Lors du 37e Midi de la microfinance, organisé à la Banque de Luxembourg par Ada et le réseau InFiNe.lu, les experts de la microfinance islamique, Mohammed Kroessin, chef de l’Unité mondiale de microfinance islamique à l’ONG Islamic Relief Worldwide, et Fadoua Boudiba, chargée d’investissement senior de la région MENA et Afrique à la banque Triodos, ont expliqué les enjeux du développement de ce secteur dans le monde. La discussion a été modérée par David Demulier.

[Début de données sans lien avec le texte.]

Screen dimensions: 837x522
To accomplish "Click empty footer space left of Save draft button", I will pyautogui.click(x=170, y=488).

Le financement conforme à la charia est unique et diffère sensiblement de la microfinance conventionnelle. Le secteur cherche à fournir un outil d’autonomisation économique aux pauvres ou aux personnes défavorisées sur la base de méthodes de financement conforme à la charia qui évitent les intérêts en raison de la proposition de valeur éthique de l’économie islamique. L’interdiction de l’usure par la religion musulmane a permis de développer une autre forme de la finance et de la microfinance.

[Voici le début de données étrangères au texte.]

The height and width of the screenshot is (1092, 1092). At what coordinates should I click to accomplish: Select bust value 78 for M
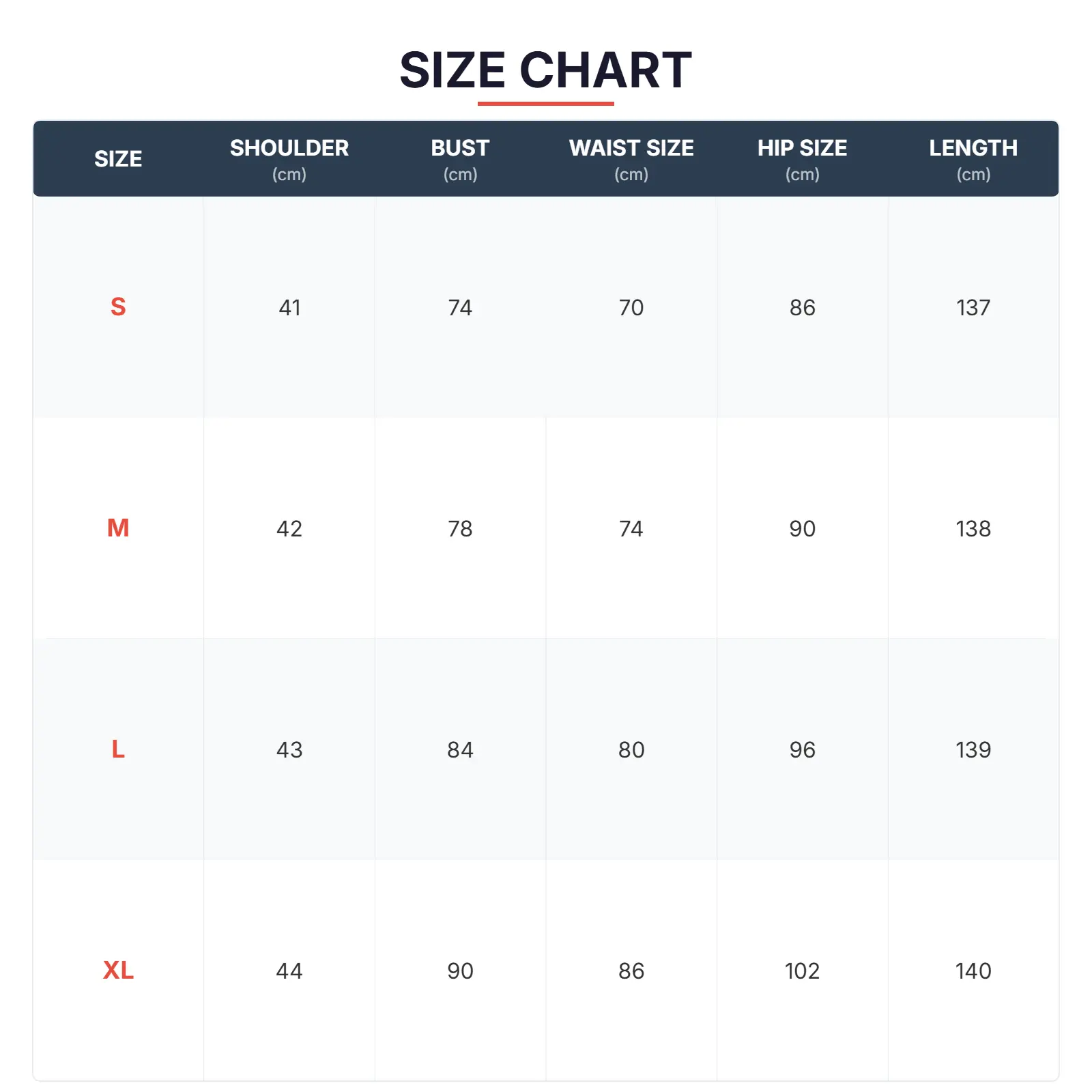coord(460,529)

De nombreuses idées ont été mises en place pour contourner ces interdits, en se basant sur un principe de partenariat entre investisseur et client. Les deux forment finalement un couple qui gagne ou qui perd ensemble. «Une sorte de mariage qui assume tous les risques, tant des profits que de pertes», explique Fadoua Boudiba.

Différents produits sont constamment développés dans ce secteur pour répondre aux nombreux besoins, mais lors du Midi, un accent a été mis sur deux produits les plus utilisés: Salam et Murabaha:

  • le premier consiste en un accord entre l’institution de microfinance (IMF) et l’entrepreneur, qui vend un produit livré à une date ultérieure pour un prix spécifique payé à l’avance. En d’autres termes, il s’agit d’une vente à terme anticipée, utilisée surtout dans le secteur agricole;
  • le deuxième produit, utilisé 70% du temps, fait référence à un profit fait par l’IMF, résultant d’une transaction de vente d’une marchandise pour un prix donné plus une certaine marge de profit convenue entre l’IMF et le client. La marge bénéficiaire peut être soit un pourcentage du prix d’achat, soit un montant forfaitaire.

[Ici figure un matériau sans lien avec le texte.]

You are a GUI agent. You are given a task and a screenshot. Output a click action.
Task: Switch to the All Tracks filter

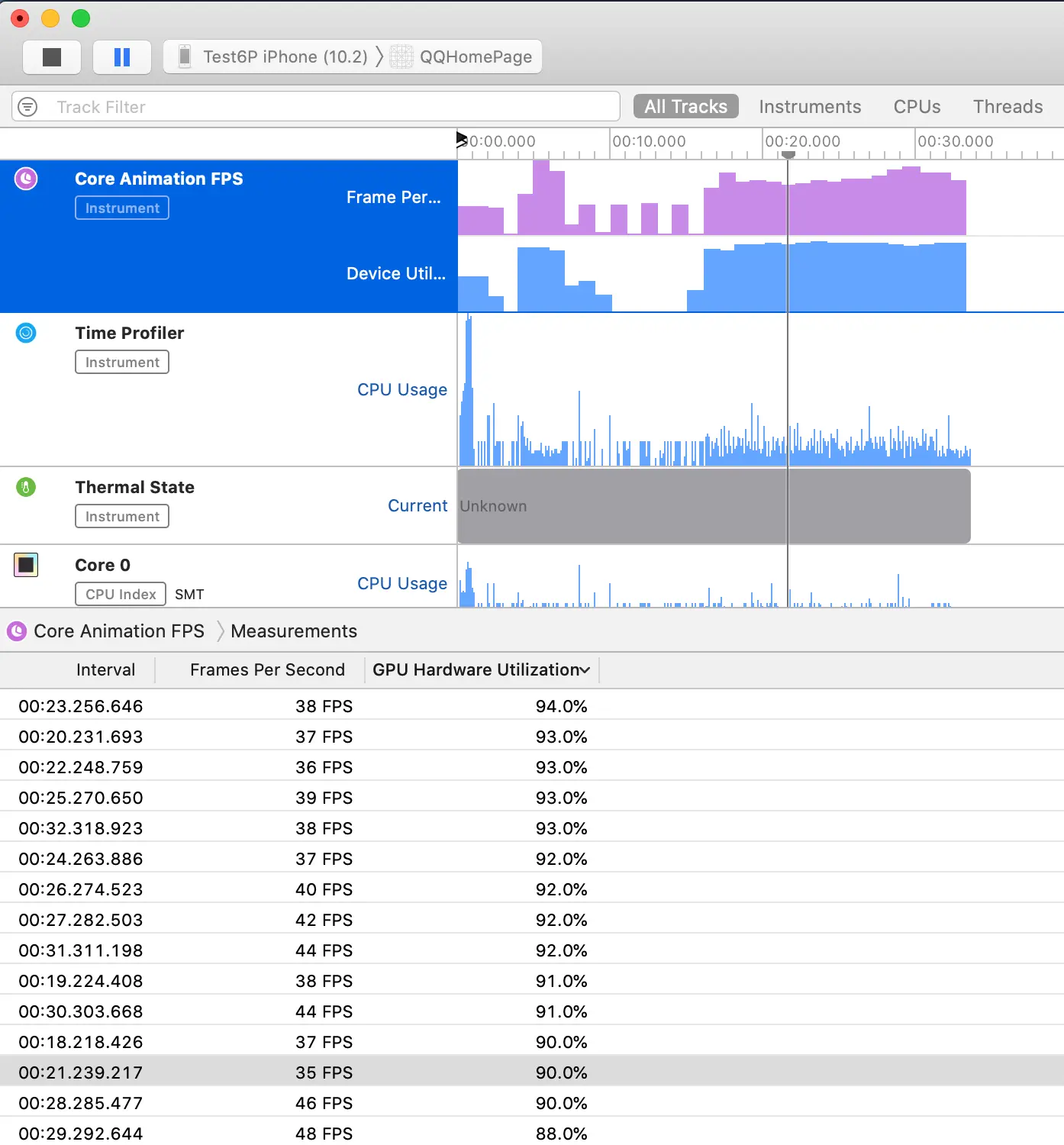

Mohammed Kroessin explique «qu’il s’agit de la mise en pratique des anciens principes de finance coopérative de la société musulmane, retransmise dans la société actuelle».

Fadoua Boudiba, de la Banque Triodos, a également souligné que dans de nombreux pays où la finance islamique est pratiquée, on observe une demande de ces services financiers également de la part de non-musulmans, qui préfèrent ce type de partenariat avec le partage de risque qu’une simple dette avec des taux d’intérêt. Ainsi, en Malaisie, la moitié des clients de banques islamiques sont non musulmans!

Malgré le développement croissant, avec des nouveaux marchés qui s’ouvrent également à ce besoin, comme le Tadjikistan et les pays du Moyen-Orient, le secteur rencontre de nombreux défis, de par le manque de régulation. Paradoxalement, les pays comme l’Arabie Saoudite ne reconnaissent pas encore les produits de la finance islamique.

Mais tout comme la microfinance classique a connu des débuts difficiles en termes d’attractivité envers les investisseurs, le secteur de la finance conforme à la charia devra également être patient avant de se développer grâce aux investisseurs internationaux.  

En conclusion, Gilles Franck, membre du conseil d’administration d’Ada, a insisté sur les objectifs communs de ces deux types de microfinance: créer un bénéfice social et réduire de la pauvreté. Par ailleurs, ils peuvent parfaitement cohabiter afin de laisser le choix aux clients du monde entier entre ces différents pratiques et produits.